__TASK BRIEF__
Copy every line below exactly.

__RECORDS FOR THIS TASK__
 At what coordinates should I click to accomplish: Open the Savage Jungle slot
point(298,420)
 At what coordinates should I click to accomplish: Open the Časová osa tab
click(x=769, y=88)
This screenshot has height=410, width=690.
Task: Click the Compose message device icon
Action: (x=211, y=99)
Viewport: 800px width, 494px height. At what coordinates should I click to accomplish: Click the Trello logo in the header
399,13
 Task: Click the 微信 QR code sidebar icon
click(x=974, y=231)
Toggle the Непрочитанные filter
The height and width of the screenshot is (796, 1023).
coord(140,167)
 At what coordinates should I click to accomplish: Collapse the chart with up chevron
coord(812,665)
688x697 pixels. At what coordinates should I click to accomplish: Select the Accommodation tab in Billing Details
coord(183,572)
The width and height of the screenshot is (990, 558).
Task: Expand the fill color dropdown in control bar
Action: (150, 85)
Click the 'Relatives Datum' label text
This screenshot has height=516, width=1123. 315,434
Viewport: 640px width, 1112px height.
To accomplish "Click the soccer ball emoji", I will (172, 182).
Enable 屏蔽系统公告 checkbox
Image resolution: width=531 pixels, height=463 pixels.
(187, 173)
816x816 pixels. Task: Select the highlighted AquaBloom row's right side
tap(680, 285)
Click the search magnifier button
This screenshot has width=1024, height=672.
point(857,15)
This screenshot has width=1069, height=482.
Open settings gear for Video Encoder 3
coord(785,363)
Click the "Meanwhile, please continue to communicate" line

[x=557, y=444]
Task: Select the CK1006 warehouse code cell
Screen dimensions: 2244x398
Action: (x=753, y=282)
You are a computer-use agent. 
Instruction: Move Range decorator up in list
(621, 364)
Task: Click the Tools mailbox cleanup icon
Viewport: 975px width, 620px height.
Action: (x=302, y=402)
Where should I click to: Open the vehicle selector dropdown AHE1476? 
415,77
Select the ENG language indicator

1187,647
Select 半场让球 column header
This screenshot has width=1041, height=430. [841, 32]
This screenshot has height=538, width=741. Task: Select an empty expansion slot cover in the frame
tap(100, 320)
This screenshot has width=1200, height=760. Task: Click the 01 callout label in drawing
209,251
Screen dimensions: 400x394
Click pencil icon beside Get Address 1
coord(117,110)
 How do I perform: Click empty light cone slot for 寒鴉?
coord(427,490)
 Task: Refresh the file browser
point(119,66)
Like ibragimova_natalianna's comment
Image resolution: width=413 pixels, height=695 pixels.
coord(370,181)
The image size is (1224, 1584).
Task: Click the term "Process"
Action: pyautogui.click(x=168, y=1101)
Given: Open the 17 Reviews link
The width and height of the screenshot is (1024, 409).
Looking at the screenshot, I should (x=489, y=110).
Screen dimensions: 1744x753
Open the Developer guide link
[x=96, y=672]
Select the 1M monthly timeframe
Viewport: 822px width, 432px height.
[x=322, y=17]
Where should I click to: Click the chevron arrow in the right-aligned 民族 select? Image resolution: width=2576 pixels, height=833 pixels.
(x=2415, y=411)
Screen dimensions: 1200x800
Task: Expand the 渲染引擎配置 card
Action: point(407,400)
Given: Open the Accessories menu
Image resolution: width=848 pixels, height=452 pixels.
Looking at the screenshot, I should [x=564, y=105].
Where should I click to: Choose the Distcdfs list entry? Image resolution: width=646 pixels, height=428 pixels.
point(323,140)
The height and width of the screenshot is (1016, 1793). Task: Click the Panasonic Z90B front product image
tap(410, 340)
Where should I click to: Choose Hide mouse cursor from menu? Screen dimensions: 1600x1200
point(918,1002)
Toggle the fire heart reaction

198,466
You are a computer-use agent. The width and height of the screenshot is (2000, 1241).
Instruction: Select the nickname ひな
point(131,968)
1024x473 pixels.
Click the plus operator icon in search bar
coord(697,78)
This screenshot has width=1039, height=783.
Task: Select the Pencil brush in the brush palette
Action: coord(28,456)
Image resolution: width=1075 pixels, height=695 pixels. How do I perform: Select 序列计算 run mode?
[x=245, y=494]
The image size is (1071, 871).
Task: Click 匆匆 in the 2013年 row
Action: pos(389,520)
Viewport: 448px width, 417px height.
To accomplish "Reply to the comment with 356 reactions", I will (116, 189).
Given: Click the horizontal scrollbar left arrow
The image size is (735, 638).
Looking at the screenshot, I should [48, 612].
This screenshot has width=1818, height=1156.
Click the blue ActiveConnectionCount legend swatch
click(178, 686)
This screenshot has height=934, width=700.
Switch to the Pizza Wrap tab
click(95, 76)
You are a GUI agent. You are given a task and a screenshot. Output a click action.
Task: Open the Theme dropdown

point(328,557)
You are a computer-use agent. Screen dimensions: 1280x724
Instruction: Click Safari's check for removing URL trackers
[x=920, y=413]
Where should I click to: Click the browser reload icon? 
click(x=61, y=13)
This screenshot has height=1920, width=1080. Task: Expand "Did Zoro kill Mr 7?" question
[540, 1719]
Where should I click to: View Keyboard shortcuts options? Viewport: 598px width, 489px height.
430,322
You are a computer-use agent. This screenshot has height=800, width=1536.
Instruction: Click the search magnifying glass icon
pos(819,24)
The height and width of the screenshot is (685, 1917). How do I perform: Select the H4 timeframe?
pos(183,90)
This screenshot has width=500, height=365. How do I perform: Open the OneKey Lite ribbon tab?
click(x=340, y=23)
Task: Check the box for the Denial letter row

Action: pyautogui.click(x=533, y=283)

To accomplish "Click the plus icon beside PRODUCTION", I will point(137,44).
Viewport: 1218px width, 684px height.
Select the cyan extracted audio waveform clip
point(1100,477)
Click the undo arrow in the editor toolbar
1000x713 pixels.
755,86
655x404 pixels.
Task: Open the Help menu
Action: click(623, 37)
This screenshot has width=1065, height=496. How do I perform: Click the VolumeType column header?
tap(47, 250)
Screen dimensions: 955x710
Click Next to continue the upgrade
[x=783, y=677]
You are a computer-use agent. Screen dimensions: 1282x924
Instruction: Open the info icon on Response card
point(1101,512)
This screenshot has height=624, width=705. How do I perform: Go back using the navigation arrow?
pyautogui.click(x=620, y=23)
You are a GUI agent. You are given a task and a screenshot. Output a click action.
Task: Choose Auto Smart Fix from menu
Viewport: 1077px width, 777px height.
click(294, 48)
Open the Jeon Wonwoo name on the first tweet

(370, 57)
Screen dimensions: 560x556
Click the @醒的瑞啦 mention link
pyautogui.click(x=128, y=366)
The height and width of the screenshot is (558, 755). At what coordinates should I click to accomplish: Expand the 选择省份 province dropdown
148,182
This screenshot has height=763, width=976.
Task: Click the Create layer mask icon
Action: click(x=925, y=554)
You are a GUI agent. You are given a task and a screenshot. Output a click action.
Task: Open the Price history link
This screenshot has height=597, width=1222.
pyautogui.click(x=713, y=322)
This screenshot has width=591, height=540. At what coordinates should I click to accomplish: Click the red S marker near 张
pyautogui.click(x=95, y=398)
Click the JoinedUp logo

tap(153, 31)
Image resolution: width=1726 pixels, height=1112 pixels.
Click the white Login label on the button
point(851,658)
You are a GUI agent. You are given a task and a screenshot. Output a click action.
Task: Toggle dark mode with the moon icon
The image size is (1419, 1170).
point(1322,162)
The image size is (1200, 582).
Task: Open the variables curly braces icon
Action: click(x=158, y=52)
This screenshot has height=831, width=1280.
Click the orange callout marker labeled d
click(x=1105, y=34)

__EXERCISE RESULT__
 At what coordinates should I click to accomplish: Open the Savage Jungle slot
point(298,420)
 At what coordinates should I click to accomplish: Open the Časová osa tab
click(x=769, y=88)
This screenshot has height=410, width=690.
Task: Click the Compose message device icon
Action: (x=211, y=99)
Viewport: 800px width, 494px height. At what coordinates should I click to accomplish: Click the Trello logo in the header
399,13
 Task: Click the 微信 QR code sidebar icon
click(x=974, y=231)
Toggle the Непрочитанные filter
The height and width of the screenshot is (796, 1023).
coord(140,167)
 At what coordinates should I click to accomplish: Collapse the chart with up chevron
coord(812,665)
688x697 pixels. At what coordinates should I click to accomplish: Select the Accommodation tab in Billing Details
coord(183,572)
The width and height of the screenshot is (990, 558).
Task: Expand the fill color dropdown in control bar
Action: (150, 85)
Click the 'Relatives Datum' label text
This screenshot has height=516, width=1123. 315,434
Viewport: 640px width, 1112px height.
To accomplish "Click the soccer ball emoji", I will (172, 182).
Enable 屏蔽系统公告 checkbox
Image resolution: width=531 pixels, height=463 pixels.
(187, 173)
816x816 pixels. Task: Select the highlighted AquaBloom row's right side
tap(680, 285)
Click the search magnifier button
This screenshot has width=1024, height=672.
point(857,15)
This screenshot has width=1069, height=482.
Open settings gear for Video Encoder 3
coord(785,363)
Click the "Meanwhile, please continue to communicate" line

[x=557, y=444]
Task: Select the CK1006 warehouse code cell
Screen dimensions: 2244x398
Action: (x=753, y=282)
You are a computer-use agent. 
Instruction: Move Range decorator up in list
(621, 364)
Task: Click the Tools mailbox cleanup icon
Viewport: 975px width, 620px height.
Action: (x=302, y=402)
Where should I click to: Open the vehicle selector dropdown AHE1476? 
415,77
Select the ENG language indicator

1187,647
Select 半场让球 column header
This screenshot has width=1041, height=430. [841, 32]
This screenshot has height=538, width=741. Task: Select an empty expansion slot cover in the frame
tap(100, 320)
This screenshot has width=1200, height=760. Task: Click the 01 callout label in drawing
209,251
Screen dimensions: 400x394
Click pencil icon beside Get Address 1
coord(117,110)
 How do I perform: Click empty light cone slot for 寒鴉?
coord(427,490)
 Task: Refresh the file browser
point(119,66)
Like ibragimova_natalianna's comment
Image resolution: width=413 pixels, height=695 pixels.
coord(370,181)
The image size is (1224, 1584).
Task: Click the term "Process"
Action: pyautogui.click(x=168, y=1101)
Given: Open the 17 Reviews link
The width and height of the screenshot is (1024, 409).
Looking at the screenshot, I should (x=489, y=110).
Screen dimensions: 1744x753
Open the Developer guide link
[x=96, y=672]
Select the 1M monthly timeframe
Viewport: 822px width, 432px height.
[x=322, y=17]
Where should I click to: Click the chevron arrow in the right-aligned 民族 select? Image resolution: width=2576 pixels, height=833 pixels.
(x=2415, y=411)
Screen dimensions: 1200x800
Task: Expand the 渲染引擎配置 card
Action: point(407,400)
Given: Open the Accessories menu
Image resolution: width=848 pixels, height=452 pixels.
Looking at the screenshot, I should [x=564, y=105].
Where should I click to: Choose the Distcdfs list entry? Image resolution: width=646 pixels, height=428 pixels.
point(323,140)
The height and width of the screenshot is (1016, 1793). Task: Click the Panasonic Z90B front product image
tap(410, 340)
Where should I click to: Choose Hide mouse cursor from menu? Screen dimensions: 1600x1200
point(918,1002)
Toggle the fire heart reaction

198,466
You are a computer-use agent. The width and height of the screenshot is (2000, 1241).
Instruction: Select the nickname ひな
point(131,968)
1024x473 pixels.
Click the plus operator icon in search bar
coord(697,78)
This screenshot has width=1039, height=783.
Task: Select the Pencil brush in the brush palette
Action: coord(28,456)
Image resolution: width=1075 pixels, height=695 pixels. How do I perform: Select 序列计算 run mode?
[x=245, y=494]
The image size is (1071, 871).
Task: Click 匆匆 in the 2013年 row
Action: pos(389,520)
Viewport: 448px width, 417px height.
To accomplish "Reply to the comment with 356 reactions", I will (116, 189).
Given: Click the horizontal scrollbar left arrow
The image size is (735, 638).
Looking at the screenshot, I should [48, 612].
This screenshot has width=1818, height=1156.
Click the blue ActiveConnectionCount legend swatch
click(178, 686)
This screenshot has height=934, width=700.
Switch to the Pizza Wrap tab
click(95, 76)
You are a GUI agent. You are given a task and a screenshot. Output a click action.
Task: Open the Theme dropdown

point(328,557)
You are a computer-use agent. Screen dimensions: 1280x724
Instruction: Click Safari's check for removing URL trackers
[x=920, y=413]
Where should I click to: Click the browser reload icon? 
click(x=61, y=13)
This screenshot has height=1920, width=1080. Task: Expand "Did Zoro kill Mr 7?" question
[540, 1719]
Where should I click to: View Keyboard shortcuts options? Viewport: 598px width, 489px height.
430,322
You are a computer-use agent. This screenshot has height=800, width=1536.
Instruction: Click the search magnifying glass icon
pos(819,24)
The height and width of the screenshot is (685, 1917). How do I perform: Select the H4 timeframe?
pos(183,90)
This screenshot has width=500, height=365. How do I perform: Open the OneKey Lite ribbon tab?
click(x=340, y=23)
Task: Check the box for the Denial letter row

Action: pyautogui.click(x=533, y=283)

To accomplish "Click the plus icon beside PRODUCTION", I will point(137,44).
Viewport: 1218px width, 684px height.
Select the cyan extracted audio waveform clip
point(1100,477)
Click the undo arrow in the editor toolbar
1000x713 pixels.
755,86
655x404 pixels.
Task: Open the Help menu
Action: click(623, 37)
This screenshot has width=1065, height=496. How do I perform: Click the VolumeType column header?
tap(47, 250)
Screen dimensions: 955x710
Click Next to continue the upgrade
[x=783, y=677]
You are a computer-use agent. Screen dimensions: 1282x924
Instruction: Open the info icon on Response card
point(1101,512)
This screenshot has height=624, width=705. How do I perform: Go back using the navigation arrow?
pyautogui.click(x=620, y=23)
You are a GUI agent. You are given a task and a screenshot. Output a click action.
Task: Choose Auto Smart Fix from menu
Viewport: 1077px width, 777px height.
click(294, 48)
Open the Jeon Wonwoo name on the first tweet

(370, 57)
Screen dimensions: 560x556
Click the @醒的瑞啦 mention link
pyautogui.click(x=128, y=366)
The height and width of the screenshot is (558, 755). At what coordinates should I click to accomplish: Expand the 选择省份 province dropdown
148,182
This screenshot has height=763, width=976.
Task: Click the Create layer mask icon
Action: click(x=925, y=554)
You are a GUI agent. You are given a task and a screenshot. Output a click action.
Task: Open the Price history link
This screenshot has height=597, width=1222.
pyautogui.click(x=713, y=322)
This screenshot has width=591, height=540. At what coordinates should I click to accomplish: Click the red S marker near 张
pyautogui.click(x=95, y=398)
Click the JoinedUp logo

tap(153, 31)
Image resolution: width=1726 pixels, height=1112 pixels.
Click the white Login label on the button
point(851,658)
You are a GUI agent. You are given a task and a screenshot. Output a click action.
Task: Toggle dark mode with the moon icon
The image size is (1419, 1170).
point(1322,162)
The image size is (1200, 582).
Task: Open the variables curly braces icon
Action: click(x=158, y=52)
This screenshot has height=831, width=1280.
Click the orange callout marker labeled d
click(x=1105, y=34)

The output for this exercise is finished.